Well, the second thing they are going to do is they will turn it into a license to sin. As a matter of fact, Paul himself was convicted of this. There was an antinomian problem in the church. “Anti” means against, “nomian” comes from the word “nomos” which means law. There were those who said we are against anything to do with the law. As a result, they developed a lifestyle of licentiousness. So, in their thinking, God, because of His grace and His righteous character, just allows you to do whatever you want to do. As a matter of fact, the more you do wrong, the better you make Him look. That was a common problem among the Jews.

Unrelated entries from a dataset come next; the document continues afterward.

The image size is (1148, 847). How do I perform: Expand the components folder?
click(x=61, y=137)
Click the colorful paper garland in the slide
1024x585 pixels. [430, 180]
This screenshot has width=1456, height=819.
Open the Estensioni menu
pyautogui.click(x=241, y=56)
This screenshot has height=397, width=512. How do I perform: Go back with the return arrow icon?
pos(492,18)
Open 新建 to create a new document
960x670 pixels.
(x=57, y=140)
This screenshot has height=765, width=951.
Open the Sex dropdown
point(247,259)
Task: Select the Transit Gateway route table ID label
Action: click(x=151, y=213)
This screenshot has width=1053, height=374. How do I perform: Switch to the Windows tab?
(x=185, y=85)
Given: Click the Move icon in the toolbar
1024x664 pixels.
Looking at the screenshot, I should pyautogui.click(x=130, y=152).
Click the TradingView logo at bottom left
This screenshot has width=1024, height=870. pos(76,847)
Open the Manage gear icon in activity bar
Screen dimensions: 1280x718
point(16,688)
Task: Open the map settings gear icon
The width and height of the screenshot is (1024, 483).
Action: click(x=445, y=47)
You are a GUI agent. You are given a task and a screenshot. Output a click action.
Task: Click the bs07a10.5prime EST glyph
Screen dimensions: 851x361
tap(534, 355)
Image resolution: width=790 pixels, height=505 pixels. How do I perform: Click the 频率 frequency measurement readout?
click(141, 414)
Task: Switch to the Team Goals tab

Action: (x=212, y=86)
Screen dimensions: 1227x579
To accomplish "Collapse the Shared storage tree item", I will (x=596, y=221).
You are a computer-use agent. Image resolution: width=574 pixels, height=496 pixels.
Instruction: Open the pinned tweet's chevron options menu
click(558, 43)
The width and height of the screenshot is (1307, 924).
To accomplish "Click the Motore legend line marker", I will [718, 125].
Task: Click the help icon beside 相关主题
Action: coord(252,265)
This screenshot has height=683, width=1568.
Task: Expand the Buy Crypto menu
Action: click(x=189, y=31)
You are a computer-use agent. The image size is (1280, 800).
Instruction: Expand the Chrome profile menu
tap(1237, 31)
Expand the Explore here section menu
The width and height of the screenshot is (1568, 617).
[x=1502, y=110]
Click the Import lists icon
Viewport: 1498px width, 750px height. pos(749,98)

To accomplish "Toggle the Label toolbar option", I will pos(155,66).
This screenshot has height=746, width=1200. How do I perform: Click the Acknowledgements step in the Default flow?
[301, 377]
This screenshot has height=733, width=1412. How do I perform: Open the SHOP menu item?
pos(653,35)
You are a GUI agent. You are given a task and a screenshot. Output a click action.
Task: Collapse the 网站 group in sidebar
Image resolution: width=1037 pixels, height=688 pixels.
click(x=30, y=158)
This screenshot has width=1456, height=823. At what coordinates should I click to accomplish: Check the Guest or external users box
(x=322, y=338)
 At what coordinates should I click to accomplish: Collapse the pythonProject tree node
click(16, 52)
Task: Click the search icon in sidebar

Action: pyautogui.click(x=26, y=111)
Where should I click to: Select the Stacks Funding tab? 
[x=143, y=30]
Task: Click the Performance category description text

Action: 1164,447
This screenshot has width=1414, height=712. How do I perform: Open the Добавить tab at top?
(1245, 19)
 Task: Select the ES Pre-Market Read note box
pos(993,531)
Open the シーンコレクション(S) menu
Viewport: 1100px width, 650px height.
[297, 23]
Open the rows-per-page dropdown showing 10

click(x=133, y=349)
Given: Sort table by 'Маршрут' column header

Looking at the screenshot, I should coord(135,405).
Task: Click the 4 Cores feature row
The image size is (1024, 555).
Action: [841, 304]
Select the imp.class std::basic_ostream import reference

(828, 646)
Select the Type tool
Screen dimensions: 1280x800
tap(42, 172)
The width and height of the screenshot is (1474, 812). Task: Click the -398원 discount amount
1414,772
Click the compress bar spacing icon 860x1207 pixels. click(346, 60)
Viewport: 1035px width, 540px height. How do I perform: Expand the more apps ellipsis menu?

You can see that in verse 5: “But if our unrighteousness demonstrates the righteousness of God, what shall we say? The God who inflicts wrath is not unrighteous, is He? (I am speaking in human terms.)” Paul says, “I am using this as human logic. It certainly isn’t divine thinking here.” He is trying to anticipate what they are going through. In other words, they are saying, “Hey, if I lie and that makes God look more truthful, if I am faithless and that makes God look more faithful, if I am sinful in any area and that makes God look holier, then why would God bring judgment on me? I am doing Him a favor. We ought to sin more so that grace may abound.”
Paul picks that same subject up in chapter 6. He says that is not at all what we are saying. Antinomianism said, “Hey, man, you can get saved and do what you want.” They were saying, “God is a God of grace. Go ahead and do what you want to do. If you sin more, grace will more abound. I mean, the more you sin, the better you are making God look.” That is what Paul was anticipating some of them were saying. You see, when you are not going to be led to repentance, you are going to do something. You will take the Word and make it mean what you want it to mean, and you will take the Word and let it give you a license to sin. You think God’s grace in your life means you can just do whatever you want to do.
How are you living right now? God’s Word says there is no way you can live unrighteously and claim to know Him. How can you ever justify that? Anytime you justify something with the Word of God you are doing exactly what the Jews did. They had that group which had been affected by Antinomianism. Paul expected that. Not only that, they even accused him of doing that. You can turn it around the other way. Some of those pious Pharisees had developed their own standard.
In verses 7-8 he reiterates: “But if through my life the truth of God abounded to His glory, why am I also still being judged as a sinner? And why not say (as we are slanderously reported and as some affirm that we say), ‘Let us do evil that good may come’?” Some people said that was what Paul was preaching. Now that is the other side of the picture. You had some who believed that way themselves and others who were condemning him because they said the message of grace is license. They didn’t like it when they found out the Gentiles could be saved and not be circumcised. So they turned on the very man God was using and tried to make him look like he was preaching license when all he was doing was preaching the message of grace.
Is it an advantage to you to be a Baptist, or a Presbyterian, or a Methodist? Has it lead you to repentance and a total transformed life by that which you know? If it hasn’t, it hasn’t done you a bit of good. You need a lifestyle of His righteousness. Now when I say “righteousness,” I am talking about what He does out of our obedience. If that is not in your life, a willingness to obey and surrender to His Word, then I wouldn’t give you anything for your salvation experience. Salvation produces a lifestyle and we are going to be judged, not by what we have told people we have but by the way we live.
That is the whole message Paul is sending to the Jews. The way you are living is not going to measure to your standard. It has got to measure to God’s standard.